Output: ["ad", "ae", "af", "bd", "be", "bf", "cd", "ce", "cf"].

Note:
Although the above answer is in lexicographical order, your answer could be in any order you want.

Understand the problem:
The problem gives a digit string, return all possible letter combination that the number could represent. Note the the relative order of the number should be reflated in the corresponding strings. For instance, "23", 2 is ahead of 3, so abc should be in front of def as well.
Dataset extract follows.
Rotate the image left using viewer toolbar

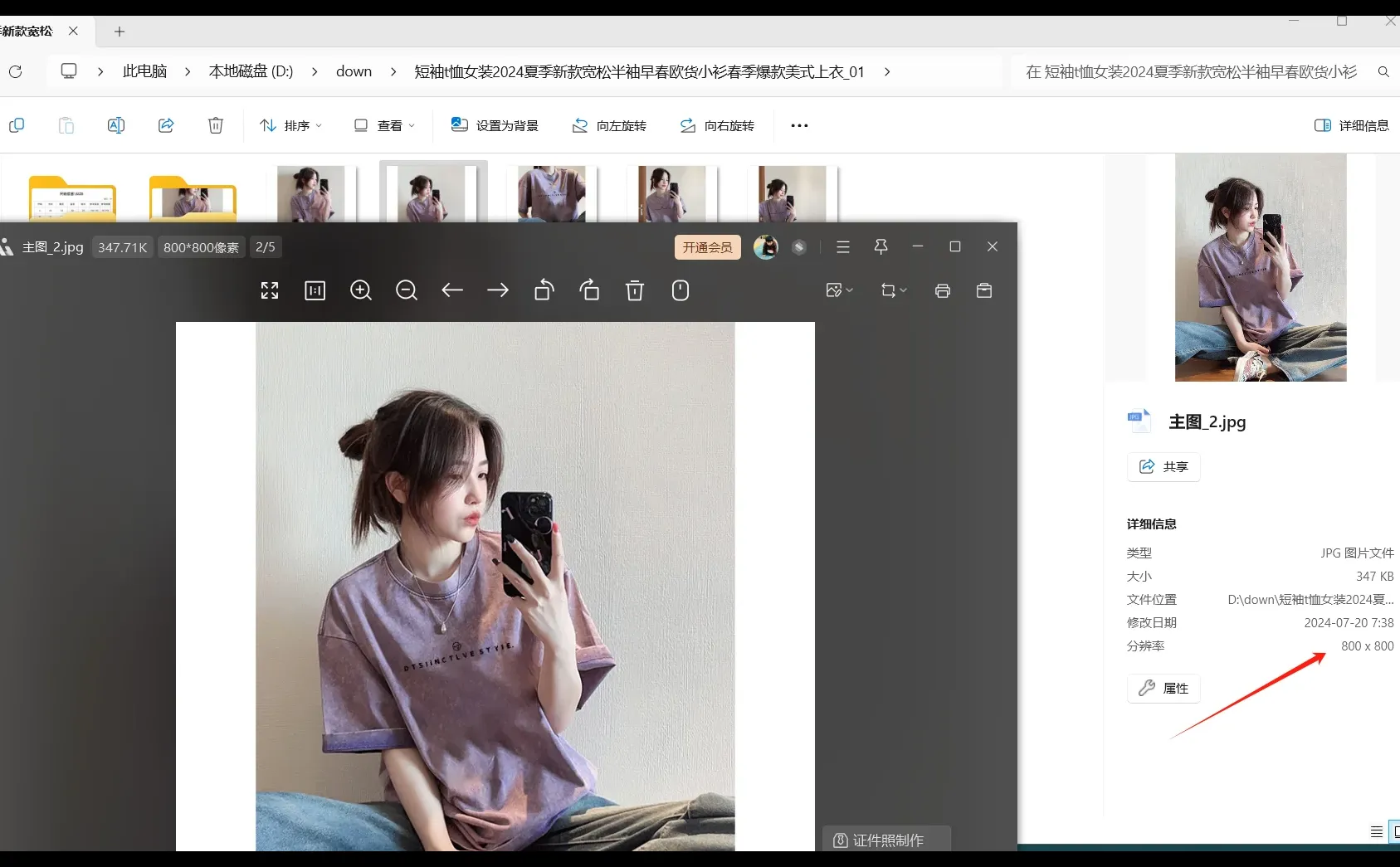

For a brute force solution, we can iterate all possible combinations, with the time complexity of O(n^m), where n is the number of characters for each digit, m is the length of the digit string. 

Recursive Solution:
It is a typical recursive problem, you can mimic the solution of Subset. 

Code (Java):

public class Solution {
    public ArrayList<String> letterCombinations(String digits) {
        ArrayList<String> result = new ArrayList<String>();
        
        if (digits == null) return result;
        
        String[] dict = {"", "", "abc", "def", "ghi", "jkl", "mno", "pqrs", "tuv", "wxyz"};
        
        StringBuilder sb = new StringBuilder();
        letterCombinationsHelper(digits, 0, sb, dict, result);
        
        return result;
    }
    
    private void letterCombinationsHelper(String digits, int start, StringBuilder temp, String[] dict, ArrayList<String> result) {
        if (start >= digits.length()) {
            result.add(temp.toString());
            return;
        }
        
        // char to int
        int num = digits.charAt(start) - '0';
        for (int i = 0; i < dict[num].length(); i++) {
            temp.append(dict[num].charAt(i));
            letterCombinationsHelper(digits, start + 1, temp, dict, result);
            temp.deleteCharAt(temp.length() - 1);
        }
    }
}

Summary:
This is a very classical permutation and combination problem. All P&C problems share the similar idea of using DFS. Be cautious about that.